O Serra costumava aparecer pela Direcção-Geral muitas vezes. Trazia o correio, levava recados, sempre embrulhados com um sorriso honesto e transparente.
Era um sorriso triste, mas era um sorriso.
Hoje vi o Serra, mas não foi na Direcção-Geral.
Foi perto da Direcção-Geral, mas não foi na Direcção-Geral.
A Direcção-Geral já não existe.
Hoje vi o Serra mas não trazia sorriso, trazia apenas tristeza, muita tristeza, porventura tanta tristeza que eu não consigo medir, nem descrever, mas que estava muito triste, estava.
Triste e infeliz, triste e apático, triste e preocupado, triste e conformado.
O seu olhar vagueava entre a banca dos jornais, os edifícios do Terreiro do Paço e os sem-abrigo que por lá se acomodam.
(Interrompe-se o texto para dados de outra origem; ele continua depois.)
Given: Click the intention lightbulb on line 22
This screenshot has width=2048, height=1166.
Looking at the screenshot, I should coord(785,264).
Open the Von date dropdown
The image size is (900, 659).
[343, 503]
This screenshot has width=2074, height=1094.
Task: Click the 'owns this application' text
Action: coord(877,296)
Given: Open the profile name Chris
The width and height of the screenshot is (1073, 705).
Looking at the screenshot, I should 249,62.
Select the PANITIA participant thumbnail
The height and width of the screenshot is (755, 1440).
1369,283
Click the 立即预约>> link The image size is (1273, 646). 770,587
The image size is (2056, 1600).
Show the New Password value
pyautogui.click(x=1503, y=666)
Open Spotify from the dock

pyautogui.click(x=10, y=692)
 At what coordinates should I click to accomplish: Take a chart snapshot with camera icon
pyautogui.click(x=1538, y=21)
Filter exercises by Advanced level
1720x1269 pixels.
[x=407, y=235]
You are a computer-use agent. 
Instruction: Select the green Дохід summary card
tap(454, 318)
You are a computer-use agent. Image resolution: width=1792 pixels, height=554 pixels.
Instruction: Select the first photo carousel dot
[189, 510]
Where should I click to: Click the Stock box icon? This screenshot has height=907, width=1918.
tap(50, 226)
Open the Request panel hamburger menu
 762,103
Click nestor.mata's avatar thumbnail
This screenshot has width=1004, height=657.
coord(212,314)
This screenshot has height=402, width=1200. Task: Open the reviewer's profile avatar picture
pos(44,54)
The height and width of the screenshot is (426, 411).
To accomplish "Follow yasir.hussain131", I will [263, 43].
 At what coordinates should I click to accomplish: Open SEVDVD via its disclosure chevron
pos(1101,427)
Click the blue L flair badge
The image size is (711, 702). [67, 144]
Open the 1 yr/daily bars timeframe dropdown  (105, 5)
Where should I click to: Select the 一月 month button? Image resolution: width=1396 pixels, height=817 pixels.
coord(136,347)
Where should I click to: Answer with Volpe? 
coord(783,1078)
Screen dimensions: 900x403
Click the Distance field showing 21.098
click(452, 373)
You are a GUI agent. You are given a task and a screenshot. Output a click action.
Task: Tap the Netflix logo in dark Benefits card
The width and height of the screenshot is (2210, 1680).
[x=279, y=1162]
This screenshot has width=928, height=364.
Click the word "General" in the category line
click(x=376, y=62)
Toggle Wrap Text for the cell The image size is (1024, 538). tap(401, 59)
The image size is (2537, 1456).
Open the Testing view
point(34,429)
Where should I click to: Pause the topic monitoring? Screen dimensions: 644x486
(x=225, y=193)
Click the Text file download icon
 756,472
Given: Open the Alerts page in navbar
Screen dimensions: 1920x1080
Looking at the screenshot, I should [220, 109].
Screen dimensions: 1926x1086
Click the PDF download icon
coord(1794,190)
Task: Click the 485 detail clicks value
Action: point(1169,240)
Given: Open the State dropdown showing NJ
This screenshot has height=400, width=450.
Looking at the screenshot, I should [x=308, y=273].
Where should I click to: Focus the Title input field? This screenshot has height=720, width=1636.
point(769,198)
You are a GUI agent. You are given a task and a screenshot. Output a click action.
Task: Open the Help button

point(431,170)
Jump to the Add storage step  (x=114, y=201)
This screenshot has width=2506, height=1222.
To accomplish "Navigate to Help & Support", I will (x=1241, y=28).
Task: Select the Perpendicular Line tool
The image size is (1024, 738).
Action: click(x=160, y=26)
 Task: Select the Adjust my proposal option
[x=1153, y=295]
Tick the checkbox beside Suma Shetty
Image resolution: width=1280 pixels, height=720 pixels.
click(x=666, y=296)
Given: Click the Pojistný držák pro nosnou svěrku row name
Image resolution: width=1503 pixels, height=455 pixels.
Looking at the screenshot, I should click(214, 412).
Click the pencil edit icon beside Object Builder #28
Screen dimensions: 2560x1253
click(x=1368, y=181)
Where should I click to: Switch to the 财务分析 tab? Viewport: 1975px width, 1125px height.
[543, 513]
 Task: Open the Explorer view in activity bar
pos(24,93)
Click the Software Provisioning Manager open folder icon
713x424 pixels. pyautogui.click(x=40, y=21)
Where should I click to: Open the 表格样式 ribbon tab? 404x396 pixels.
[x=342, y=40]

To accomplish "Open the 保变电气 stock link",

Percebia-se que se sentia muito sozinho, solitário e perdido junto do que ele julgava ser uma das suas últimas referências, como um órfão desamparado, sem parentes nem amigos, tentando enxergar no infinito o aconchego dos pais infinitamente ausentes, procurando a protecção de alguém que já não existe, tentando reencontrar referenciais do passado recente que, contudo, desapareceram.
O Serra parecia também muito assustado.
Mas não se lhe lia revolta no semblante.
Perante esta resignação assustada e triste, sem amigos, sem colegas, sem "lar", o Serra naquela momento, parecia invejar o sorriso que o sem-abrigo lançou a uma senhora de meia idade que lhe colocou um bolo numa marmita de plástico pousada sobre os cartões que o resguardam do frio da noite.